Curtis Kitchen has followed the Big 12, Kansas State and national college basketball beat including K-State's run to the NCAA Tournament Elite 8 in 2010. You can currently follow his work at his blog: KitchenKC.com In the past, he also covered the Kansas City Wizards (now Sporting KC) for Major League Soccer's mlsnet.com site as well as the Kansas City Chiefs and Royals for the other sports station in town. His freelance portfolio ranges media outlets and publications, including gopowercat.com (part of the Rivals network), collegehoopsnet.com and the Miami Herald.

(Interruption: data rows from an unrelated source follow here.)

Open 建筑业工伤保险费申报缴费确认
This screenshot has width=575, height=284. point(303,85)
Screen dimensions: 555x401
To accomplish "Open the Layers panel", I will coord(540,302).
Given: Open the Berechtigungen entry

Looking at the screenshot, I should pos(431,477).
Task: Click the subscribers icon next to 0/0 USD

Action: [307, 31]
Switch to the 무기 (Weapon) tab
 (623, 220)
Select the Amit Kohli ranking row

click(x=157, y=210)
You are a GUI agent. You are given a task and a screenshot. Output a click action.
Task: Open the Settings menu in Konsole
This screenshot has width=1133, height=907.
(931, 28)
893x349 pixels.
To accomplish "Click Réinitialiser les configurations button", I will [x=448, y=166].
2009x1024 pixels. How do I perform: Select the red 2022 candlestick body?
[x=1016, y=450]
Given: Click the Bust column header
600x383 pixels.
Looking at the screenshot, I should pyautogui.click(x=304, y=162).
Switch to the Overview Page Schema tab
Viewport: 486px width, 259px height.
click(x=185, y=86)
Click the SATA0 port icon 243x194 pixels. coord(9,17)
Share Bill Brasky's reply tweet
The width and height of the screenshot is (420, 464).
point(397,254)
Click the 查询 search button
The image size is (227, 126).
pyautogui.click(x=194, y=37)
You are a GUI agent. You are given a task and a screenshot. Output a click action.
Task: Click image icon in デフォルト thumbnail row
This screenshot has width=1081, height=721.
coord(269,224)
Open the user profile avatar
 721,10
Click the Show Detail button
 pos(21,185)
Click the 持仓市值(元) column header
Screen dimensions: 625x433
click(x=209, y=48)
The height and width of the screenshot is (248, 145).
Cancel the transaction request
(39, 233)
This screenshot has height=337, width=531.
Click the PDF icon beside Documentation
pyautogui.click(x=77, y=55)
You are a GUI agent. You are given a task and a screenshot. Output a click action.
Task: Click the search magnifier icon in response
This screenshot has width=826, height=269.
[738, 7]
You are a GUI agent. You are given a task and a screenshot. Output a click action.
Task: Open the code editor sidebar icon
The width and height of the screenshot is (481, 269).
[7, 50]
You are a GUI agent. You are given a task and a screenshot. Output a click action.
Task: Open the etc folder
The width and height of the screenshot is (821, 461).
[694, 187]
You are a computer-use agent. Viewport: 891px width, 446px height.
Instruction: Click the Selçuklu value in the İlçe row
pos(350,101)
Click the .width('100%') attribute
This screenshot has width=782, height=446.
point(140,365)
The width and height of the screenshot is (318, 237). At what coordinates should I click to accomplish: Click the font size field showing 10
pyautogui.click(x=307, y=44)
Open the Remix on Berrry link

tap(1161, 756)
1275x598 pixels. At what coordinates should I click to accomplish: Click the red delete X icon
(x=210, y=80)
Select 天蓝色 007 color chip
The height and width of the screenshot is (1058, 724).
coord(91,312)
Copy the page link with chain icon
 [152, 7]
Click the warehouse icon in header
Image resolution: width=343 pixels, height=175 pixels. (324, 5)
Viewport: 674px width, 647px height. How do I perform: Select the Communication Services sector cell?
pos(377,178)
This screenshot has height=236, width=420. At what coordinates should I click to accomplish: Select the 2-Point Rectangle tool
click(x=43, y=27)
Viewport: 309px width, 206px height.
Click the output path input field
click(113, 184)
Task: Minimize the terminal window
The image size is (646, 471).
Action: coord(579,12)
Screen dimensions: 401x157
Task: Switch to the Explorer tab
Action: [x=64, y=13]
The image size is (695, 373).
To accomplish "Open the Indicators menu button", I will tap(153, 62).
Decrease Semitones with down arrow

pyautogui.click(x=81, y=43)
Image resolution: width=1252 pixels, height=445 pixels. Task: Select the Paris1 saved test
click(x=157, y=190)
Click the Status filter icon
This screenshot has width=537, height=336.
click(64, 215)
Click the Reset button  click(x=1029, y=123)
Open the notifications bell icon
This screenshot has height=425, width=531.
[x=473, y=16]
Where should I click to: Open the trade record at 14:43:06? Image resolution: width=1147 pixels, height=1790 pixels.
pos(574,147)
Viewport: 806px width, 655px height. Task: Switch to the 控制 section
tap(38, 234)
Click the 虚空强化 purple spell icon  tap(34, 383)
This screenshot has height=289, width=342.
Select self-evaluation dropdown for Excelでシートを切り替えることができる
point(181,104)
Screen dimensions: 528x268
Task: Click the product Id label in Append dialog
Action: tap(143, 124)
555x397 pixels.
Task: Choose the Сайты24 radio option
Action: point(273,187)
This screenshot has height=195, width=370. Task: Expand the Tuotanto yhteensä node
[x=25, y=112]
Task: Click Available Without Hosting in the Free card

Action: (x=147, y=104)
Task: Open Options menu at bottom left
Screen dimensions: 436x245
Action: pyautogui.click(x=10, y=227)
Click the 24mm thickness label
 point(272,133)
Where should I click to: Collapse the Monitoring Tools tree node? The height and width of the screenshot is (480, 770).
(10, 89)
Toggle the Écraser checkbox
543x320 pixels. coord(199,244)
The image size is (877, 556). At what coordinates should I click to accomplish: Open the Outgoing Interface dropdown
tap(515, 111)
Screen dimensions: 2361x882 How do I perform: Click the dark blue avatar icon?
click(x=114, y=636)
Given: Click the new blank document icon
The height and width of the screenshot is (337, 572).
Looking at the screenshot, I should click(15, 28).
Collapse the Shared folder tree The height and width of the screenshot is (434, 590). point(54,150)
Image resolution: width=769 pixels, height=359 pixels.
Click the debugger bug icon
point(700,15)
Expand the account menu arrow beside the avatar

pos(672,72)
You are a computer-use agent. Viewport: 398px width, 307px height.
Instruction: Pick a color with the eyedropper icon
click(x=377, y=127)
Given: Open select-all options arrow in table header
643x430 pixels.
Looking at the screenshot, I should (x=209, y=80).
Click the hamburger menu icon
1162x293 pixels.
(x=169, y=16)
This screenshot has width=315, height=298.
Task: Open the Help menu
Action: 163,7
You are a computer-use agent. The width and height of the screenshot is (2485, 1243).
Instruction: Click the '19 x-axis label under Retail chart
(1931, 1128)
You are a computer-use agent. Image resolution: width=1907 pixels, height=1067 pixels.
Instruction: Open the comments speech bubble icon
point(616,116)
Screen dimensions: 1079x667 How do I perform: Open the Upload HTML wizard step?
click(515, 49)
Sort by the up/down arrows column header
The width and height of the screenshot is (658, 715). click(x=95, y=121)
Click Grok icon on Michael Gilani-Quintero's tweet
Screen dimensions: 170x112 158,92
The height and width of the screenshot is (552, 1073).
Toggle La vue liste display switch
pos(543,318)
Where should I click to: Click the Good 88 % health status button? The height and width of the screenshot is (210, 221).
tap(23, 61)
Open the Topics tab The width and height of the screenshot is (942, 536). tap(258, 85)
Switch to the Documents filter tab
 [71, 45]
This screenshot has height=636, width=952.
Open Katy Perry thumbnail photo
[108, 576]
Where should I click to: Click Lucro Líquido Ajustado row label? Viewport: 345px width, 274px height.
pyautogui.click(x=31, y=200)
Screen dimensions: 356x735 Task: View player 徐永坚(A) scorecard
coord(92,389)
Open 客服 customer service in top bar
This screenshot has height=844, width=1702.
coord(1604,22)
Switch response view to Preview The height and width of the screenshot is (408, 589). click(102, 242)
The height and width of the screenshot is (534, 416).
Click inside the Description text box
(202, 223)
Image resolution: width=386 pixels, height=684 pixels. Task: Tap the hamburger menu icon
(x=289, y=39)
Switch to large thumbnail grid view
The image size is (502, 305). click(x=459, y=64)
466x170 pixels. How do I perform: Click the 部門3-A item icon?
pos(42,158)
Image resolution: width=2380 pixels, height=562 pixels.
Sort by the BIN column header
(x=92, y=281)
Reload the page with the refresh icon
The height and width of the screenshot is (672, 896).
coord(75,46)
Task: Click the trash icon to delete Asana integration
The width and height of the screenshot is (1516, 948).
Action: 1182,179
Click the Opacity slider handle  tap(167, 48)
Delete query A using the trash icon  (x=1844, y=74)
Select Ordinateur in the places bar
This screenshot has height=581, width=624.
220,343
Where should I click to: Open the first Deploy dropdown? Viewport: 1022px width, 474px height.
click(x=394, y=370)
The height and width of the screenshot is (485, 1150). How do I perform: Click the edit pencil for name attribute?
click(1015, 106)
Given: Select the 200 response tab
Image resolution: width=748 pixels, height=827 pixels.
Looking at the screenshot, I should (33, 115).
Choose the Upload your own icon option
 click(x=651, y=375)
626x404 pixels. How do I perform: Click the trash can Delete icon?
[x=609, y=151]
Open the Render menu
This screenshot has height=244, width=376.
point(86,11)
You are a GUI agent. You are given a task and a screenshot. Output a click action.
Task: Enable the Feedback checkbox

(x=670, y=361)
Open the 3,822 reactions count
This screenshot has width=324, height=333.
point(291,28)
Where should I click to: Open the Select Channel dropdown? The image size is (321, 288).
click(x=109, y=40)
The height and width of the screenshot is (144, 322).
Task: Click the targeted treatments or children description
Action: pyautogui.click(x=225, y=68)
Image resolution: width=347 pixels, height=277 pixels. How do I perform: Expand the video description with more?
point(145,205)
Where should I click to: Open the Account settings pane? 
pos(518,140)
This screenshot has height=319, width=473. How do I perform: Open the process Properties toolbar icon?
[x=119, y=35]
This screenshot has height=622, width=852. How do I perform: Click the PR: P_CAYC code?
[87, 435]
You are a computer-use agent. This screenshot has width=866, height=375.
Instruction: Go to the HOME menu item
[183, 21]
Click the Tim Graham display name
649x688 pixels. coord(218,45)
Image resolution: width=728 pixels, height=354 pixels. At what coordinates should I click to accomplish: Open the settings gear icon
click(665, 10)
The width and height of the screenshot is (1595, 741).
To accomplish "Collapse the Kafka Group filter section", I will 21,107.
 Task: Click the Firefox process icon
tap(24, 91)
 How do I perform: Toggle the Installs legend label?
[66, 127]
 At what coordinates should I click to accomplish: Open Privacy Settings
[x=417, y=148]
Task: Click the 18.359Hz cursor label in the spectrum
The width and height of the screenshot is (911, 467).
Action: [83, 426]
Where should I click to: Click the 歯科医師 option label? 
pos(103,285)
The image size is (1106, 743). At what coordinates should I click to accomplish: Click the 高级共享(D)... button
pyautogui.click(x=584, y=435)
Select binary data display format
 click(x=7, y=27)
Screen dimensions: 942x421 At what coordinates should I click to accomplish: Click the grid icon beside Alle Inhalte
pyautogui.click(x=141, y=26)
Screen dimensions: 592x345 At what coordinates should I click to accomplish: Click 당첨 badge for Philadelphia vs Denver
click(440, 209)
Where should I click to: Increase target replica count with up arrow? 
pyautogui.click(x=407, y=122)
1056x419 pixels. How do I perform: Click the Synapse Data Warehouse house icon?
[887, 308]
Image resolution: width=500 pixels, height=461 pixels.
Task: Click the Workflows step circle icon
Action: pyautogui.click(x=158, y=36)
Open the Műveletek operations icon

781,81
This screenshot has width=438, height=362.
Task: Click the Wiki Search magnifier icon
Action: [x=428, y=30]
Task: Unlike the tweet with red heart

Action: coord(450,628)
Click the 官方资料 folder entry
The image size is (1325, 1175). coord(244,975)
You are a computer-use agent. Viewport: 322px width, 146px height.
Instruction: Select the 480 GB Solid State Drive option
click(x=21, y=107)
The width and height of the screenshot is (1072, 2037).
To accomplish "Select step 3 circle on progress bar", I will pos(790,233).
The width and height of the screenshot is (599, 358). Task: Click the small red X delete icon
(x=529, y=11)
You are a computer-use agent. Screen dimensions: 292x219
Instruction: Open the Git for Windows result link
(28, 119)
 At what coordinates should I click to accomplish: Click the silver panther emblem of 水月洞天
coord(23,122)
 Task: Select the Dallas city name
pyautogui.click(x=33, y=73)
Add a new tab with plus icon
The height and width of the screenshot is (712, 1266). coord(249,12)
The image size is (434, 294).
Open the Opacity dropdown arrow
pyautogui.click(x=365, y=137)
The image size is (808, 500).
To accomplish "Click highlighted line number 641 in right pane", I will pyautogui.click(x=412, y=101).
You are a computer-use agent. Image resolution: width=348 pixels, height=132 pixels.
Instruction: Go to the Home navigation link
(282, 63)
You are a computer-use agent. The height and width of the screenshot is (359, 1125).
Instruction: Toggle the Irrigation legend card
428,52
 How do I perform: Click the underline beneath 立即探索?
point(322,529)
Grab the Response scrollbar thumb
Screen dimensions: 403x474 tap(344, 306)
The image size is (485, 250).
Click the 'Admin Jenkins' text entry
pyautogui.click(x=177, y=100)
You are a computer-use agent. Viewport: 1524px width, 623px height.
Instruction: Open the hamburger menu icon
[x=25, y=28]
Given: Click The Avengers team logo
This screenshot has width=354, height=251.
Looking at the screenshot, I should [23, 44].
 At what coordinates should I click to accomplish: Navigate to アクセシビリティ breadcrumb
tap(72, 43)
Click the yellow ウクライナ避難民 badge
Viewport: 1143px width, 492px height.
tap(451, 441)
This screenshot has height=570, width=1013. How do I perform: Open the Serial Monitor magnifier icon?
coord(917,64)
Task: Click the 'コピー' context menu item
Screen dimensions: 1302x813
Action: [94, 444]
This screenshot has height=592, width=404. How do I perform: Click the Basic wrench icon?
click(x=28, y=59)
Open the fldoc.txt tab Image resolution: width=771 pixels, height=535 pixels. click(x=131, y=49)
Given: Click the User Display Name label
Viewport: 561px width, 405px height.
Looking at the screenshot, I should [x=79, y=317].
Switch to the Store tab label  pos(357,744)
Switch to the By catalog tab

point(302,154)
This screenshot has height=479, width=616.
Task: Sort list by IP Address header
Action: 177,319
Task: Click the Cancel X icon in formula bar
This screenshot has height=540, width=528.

Curtis Kitchen: Currie not to blame for 'Cats BCS miss
by Curtis Kitchen,posted Dec 9 2011 1:17PM
In these types of bowl foul-up situations, where outrage, pride and mass amounts of money are involved, certain people always are looked at first in the blame game. Athletics directors, the professional CEOs of the *amateur* sports landscape, are the lightning rod for criticism when a football team is left out. That has never been more true, especially these days. We've all come to understand the bowl picture really has nothing to do with actual bodies of work. Usually, a backroom handshake far outweighs 10 regular season wins in a BCS conference.
College football open-palm slapped its fans with that reminder this year.
We all know the numbers now - Nos. 6, 7, 8 and 9 were all left wanting of a BCS at-large bid, while Nos. 11, 13, 15 and 23 either received weak automatic qualifier selections (West Virginia) or flat wrong at-large bids (Virginia Tech and the Wolverines, who needed a full-on propaganda campaign for a week by national media outlets to get votes necessary to move up in polls). After the USA Today Coaches' Poll and Harris poll votes were released, it was painfully clear the level of politics that were involved, with coaches manipulating votes as much if not more than supposed "experts," some of which were quoted as saying they really didn't watch that many games this season.
And then, finally, we saw the unbelievable Sugar Bowl selection fall-out, which boiled down to a Bowl president in Paul Hoolahan spitting on the BCS system and using the good ol' boy network to propel Frank Beamer's Hokies on to the national stage because he was just more "comfortable" with them.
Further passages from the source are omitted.